### Task to complete
Reproduce word for word the stretch of the records below from the line containing "Given: Select Menu Item in sidebar" through the line containing "tap(731, 407)", including both of those lines.

+ + + + +

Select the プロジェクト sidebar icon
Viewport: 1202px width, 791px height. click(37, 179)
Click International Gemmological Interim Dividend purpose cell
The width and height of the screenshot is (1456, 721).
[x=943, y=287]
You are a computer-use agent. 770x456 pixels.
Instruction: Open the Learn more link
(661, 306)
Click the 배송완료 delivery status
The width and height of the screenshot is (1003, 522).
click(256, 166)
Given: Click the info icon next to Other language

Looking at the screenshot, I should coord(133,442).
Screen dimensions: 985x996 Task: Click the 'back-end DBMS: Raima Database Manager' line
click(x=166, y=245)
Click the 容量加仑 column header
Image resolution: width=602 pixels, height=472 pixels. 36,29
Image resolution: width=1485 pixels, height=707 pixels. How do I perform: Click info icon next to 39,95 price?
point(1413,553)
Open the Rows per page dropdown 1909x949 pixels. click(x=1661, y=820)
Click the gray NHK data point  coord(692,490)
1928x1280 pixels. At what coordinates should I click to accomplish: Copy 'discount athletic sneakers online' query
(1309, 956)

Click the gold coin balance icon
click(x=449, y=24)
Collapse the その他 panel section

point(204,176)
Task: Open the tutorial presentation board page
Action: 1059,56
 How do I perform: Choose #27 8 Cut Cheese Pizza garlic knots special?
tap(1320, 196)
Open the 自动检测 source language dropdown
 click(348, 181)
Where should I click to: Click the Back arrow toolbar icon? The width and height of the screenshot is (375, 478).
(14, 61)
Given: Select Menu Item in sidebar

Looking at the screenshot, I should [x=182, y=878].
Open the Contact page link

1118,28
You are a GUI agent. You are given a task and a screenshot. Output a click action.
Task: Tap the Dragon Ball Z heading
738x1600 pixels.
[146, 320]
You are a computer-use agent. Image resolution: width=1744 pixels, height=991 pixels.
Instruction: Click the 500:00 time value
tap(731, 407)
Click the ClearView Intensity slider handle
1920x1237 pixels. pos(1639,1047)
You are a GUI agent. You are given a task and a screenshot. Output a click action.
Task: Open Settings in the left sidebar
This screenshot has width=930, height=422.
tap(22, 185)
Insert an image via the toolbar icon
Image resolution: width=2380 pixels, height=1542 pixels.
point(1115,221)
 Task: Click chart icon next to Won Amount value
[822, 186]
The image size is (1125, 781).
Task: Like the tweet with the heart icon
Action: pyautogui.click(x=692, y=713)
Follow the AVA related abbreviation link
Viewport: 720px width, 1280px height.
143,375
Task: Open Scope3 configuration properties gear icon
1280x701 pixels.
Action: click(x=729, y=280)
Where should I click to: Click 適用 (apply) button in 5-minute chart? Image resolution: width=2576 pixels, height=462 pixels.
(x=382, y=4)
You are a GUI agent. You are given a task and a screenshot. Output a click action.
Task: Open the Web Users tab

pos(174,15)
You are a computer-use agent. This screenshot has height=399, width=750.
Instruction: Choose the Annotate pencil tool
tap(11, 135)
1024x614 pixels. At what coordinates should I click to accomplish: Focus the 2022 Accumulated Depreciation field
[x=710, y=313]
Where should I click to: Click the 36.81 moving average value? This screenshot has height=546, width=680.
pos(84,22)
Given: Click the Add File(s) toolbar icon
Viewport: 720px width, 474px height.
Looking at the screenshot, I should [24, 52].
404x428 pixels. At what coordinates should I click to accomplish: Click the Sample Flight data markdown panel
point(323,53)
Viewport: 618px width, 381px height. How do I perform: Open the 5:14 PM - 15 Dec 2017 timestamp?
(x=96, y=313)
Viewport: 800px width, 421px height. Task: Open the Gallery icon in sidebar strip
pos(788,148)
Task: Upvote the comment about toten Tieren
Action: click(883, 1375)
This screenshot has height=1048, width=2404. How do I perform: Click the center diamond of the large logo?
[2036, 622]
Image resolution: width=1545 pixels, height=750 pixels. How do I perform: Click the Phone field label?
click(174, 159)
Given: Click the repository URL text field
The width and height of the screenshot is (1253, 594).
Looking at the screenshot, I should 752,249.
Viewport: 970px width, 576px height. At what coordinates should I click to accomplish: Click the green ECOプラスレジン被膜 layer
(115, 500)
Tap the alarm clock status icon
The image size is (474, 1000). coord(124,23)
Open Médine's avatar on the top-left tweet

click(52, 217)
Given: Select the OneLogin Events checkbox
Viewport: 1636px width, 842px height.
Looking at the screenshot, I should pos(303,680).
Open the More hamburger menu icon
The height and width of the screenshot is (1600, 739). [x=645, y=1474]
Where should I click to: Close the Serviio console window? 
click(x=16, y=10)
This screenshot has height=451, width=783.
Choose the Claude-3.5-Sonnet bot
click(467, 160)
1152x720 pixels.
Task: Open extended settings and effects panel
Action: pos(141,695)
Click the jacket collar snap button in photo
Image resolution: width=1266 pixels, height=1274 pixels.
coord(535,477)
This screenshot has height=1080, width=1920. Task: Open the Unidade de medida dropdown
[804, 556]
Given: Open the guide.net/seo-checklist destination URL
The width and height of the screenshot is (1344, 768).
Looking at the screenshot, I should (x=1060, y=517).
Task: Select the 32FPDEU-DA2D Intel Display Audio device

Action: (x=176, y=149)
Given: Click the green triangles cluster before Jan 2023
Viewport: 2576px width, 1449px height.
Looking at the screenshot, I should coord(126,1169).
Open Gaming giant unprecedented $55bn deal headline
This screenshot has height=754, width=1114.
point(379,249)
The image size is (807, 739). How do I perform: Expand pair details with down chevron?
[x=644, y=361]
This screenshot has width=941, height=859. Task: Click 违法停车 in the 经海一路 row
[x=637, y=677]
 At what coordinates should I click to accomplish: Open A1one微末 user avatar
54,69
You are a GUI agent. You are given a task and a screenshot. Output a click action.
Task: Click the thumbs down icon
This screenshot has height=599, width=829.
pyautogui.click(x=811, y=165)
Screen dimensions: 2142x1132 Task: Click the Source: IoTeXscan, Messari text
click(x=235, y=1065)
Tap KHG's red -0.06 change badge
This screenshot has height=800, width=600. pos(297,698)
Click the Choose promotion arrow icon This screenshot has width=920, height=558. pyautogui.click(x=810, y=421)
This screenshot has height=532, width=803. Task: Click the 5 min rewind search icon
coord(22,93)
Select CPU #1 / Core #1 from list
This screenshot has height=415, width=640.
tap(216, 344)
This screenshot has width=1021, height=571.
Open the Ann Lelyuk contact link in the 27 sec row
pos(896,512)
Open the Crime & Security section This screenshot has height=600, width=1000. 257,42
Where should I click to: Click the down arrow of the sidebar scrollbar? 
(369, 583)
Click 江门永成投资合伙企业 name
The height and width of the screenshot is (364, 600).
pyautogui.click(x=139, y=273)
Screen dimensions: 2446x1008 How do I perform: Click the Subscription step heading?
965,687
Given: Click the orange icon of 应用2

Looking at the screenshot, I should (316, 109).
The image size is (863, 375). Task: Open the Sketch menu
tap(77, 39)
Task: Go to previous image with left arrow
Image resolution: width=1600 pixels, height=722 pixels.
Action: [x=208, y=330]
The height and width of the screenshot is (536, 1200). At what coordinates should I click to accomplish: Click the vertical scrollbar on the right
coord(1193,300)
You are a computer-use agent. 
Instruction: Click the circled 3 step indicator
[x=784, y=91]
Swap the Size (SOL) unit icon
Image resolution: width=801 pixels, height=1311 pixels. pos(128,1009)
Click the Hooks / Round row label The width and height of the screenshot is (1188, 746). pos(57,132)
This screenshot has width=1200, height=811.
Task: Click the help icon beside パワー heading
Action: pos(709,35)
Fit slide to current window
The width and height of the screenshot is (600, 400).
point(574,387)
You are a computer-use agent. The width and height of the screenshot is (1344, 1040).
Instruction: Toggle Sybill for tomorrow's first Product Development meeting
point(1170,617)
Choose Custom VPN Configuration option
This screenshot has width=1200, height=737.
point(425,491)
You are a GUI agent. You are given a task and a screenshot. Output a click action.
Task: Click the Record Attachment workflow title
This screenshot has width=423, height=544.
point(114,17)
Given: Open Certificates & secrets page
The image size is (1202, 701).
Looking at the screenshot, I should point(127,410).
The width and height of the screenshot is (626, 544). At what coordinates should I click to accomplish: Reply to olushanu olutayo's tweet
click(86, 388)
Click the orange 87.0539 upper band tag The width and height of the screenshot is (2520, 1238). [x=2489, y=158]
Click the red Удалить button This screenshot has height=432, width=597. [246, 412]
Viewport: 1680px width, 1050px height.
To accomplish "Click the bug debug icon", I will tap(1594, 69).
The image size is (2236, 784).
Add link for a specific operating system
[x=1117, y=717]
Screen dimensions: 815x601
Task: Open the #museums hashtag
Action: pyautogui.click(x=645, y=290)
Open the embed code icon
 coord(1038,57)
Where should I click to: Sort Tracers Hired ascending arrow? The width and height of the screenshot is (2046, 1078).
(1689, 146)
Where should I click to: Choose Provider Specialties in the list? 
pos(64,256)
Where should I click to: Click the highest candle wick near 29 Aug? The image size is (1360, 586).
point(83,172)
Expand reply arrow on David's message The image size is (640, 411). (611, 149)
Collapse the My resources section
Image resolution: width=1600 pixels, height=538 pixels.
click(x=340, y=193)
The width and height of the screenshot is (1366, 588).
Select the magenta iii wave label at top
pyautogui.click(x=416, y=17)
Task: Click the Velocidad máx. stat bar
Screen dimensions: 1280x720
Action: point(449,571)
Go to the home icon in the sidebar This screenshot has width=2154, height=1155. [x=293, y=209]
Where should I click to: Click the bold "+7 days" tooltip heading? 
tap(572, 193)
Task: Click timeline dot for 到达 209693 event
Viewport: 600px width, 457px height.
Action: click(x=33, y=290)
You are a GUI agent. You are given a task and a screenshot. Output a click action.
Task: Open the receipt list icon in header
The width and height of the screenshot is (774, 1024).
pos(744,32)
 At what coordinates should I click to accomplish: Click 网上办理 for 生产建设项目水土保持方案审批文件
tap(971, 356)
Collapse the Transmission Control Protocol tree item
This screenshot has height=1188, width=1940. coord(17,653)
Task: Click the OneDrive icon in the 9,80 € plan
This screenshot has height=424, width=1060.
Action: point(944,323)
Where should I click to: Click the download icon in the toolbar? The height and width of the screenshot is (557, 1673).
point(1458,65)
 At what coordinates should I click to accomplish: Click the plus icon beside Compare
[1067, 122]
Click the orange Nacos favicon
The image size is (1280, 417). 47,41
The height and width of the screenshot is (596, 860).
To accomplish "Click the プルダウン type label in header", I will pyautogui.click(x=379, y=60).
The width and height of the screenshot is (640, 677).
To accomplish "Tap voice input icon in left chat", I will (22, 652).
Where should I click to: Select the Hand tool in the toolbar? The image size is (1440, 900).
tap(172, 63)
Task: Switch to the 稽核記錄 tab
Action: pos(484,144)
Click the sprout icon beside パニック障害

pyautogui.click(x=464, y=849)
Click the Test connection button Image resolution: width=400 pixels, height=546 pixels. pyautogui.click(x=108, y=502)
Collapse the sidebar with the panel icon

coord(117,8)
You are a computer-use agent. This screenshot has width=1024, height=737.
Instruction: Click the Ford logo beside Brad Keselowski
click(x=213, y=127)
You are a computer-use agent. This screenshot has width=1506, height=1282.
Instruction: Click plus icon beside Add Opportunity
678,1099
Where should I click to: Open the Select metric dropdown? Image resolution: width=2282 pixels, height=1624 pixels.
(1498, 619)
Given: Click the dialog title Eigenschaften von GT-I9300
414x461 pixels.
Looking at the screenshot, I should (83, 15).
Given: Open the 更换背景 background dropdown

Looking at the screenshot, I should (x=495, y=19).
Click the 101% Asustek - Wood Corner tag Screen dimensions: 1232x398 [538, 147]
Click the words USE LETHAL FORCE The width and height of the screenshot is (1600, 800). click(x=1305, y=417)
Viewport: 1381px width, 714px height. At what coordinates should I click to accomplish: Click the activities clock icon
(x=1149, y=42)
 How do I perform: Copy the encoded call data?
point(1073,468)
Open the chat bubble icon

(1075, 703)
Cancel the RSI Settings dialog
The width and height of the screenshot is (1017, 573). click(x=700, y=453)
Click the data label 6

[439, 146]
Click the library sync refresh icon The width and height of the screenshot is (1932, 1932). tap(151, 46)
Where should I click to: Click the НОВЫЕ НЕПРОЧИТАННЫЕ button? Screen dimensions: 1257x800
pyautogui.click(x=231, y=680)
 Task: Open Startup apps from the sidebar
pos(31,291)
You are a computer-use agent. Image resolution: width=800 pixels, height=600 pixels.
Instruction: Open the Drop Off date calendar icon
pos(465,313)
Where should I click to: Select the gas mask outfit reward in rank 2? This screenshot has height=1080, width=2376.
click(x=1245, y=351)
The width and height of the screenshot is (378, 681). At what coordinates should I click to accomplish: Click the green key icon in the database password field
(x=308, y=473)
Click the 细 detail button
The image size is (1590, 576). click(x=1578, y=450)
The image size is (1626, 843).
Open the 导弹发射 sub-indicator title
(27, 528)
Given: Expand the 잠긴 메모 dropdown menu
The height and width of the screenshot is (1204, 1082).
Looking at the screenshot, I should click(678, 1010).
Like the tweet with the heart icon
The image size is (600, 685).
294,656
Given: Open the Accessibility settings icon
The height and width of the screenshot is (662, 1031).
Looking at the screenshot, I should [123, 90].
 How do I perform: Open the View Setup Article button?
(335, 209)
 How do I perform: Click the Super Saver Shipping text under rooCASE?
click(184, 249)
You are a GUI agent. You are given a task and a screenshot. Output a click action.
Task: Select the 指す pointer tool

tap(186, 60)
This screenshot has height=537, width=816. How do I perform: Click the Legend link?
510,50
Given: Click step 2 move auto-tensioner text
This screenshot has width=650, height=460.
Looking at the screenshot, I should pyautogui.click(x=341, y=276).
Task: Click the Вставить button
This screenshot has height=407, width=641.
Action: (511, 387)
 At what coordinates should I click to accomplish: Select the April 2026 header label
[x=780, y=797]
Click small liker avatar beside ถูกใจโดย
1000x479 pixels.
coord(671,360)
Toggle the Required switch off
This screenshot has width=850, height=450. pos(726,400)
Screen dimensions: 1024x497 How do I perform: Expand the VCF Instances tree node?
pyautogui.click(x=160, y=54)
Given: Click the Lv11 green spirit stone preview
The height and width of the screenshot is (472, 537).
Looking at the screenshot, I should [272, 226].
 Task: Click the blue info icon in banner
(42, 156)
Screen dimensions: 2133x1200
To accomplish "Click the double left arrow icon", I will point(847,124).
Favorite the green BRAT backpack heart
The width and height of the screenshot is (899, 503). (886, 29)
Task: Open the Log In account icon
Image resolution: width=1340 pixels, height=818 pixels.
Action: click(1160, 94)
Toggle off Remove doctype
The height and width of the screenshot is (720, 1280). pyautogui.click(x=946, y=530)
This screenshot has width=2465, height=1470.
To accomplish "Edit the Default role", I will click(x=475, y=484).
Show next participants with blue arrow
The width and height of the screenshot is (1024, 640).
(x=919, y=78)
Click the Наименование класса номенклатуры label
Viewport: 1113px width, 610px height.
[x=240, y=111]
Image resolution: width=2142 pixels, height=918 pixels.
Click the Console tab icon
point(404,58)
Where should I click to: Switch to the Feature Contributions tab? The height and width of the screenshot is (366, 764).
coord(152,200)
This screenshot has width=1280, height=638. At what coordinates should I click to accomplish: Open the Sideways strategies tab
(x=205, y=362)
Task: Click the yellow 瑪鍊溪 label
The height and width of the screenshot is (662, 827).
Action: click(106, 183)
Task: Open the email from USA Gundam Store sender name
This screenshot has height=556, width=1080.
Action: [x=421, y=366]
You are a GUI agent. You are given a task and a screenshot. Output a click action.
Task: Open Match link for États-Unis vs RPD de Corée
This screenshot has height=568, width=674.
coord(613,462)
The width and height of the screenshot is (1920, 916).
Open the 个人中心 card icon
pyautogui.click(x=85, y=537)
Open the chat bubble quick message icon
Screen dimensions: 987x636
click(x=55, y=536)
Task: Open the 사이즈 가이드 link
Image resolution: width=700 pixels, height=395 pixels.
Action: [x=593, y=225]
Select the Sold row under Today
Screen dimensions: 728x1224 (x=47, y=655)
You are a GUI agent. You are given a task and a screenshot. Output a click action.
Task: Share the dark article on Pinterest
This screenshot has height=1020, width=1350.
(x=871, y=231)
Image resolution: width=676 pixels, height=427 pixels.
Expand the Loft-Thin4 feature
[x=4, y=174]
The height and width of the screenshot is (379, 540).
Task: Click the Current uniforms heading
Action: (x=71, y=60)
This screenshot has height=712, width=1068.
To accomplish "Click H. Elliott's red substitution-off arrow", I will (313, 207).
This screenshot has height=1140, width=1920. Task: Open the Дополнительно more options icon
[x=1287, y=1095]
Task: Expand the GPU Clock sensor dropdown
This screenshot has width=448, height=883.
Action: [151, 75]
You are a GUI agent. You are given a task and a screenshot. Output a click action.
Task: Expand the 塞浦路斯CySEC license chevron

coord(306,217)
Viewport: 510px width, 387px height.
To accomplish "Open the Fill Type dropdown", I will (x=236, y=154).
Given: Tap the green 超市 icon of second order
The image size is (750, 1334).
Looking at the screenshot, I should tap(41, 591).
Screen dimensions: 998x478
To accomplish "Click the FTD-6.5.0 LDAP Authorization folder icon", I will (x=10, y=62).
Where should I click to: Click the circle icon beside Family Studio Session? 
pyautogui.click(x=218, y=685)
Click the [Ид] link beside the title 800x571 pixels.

+ + + + +

### Response to the exercise
Given: Select Menu Item in sidebar

Looking at the screenshot, I should [x=182, y=878].
Open the Contact page link

1118,28
You are a GUI agent. You are given a task and a screenshot. Output a click action.
Task: Tap the Dragon Ball Z heading
738x1600 pixels.
[146, 320]
You are a computer-use agent. Image resolution: width=1744 pixels, height=991 pixels.
Instruction: Click the 500:00 time value
tap(731, 407)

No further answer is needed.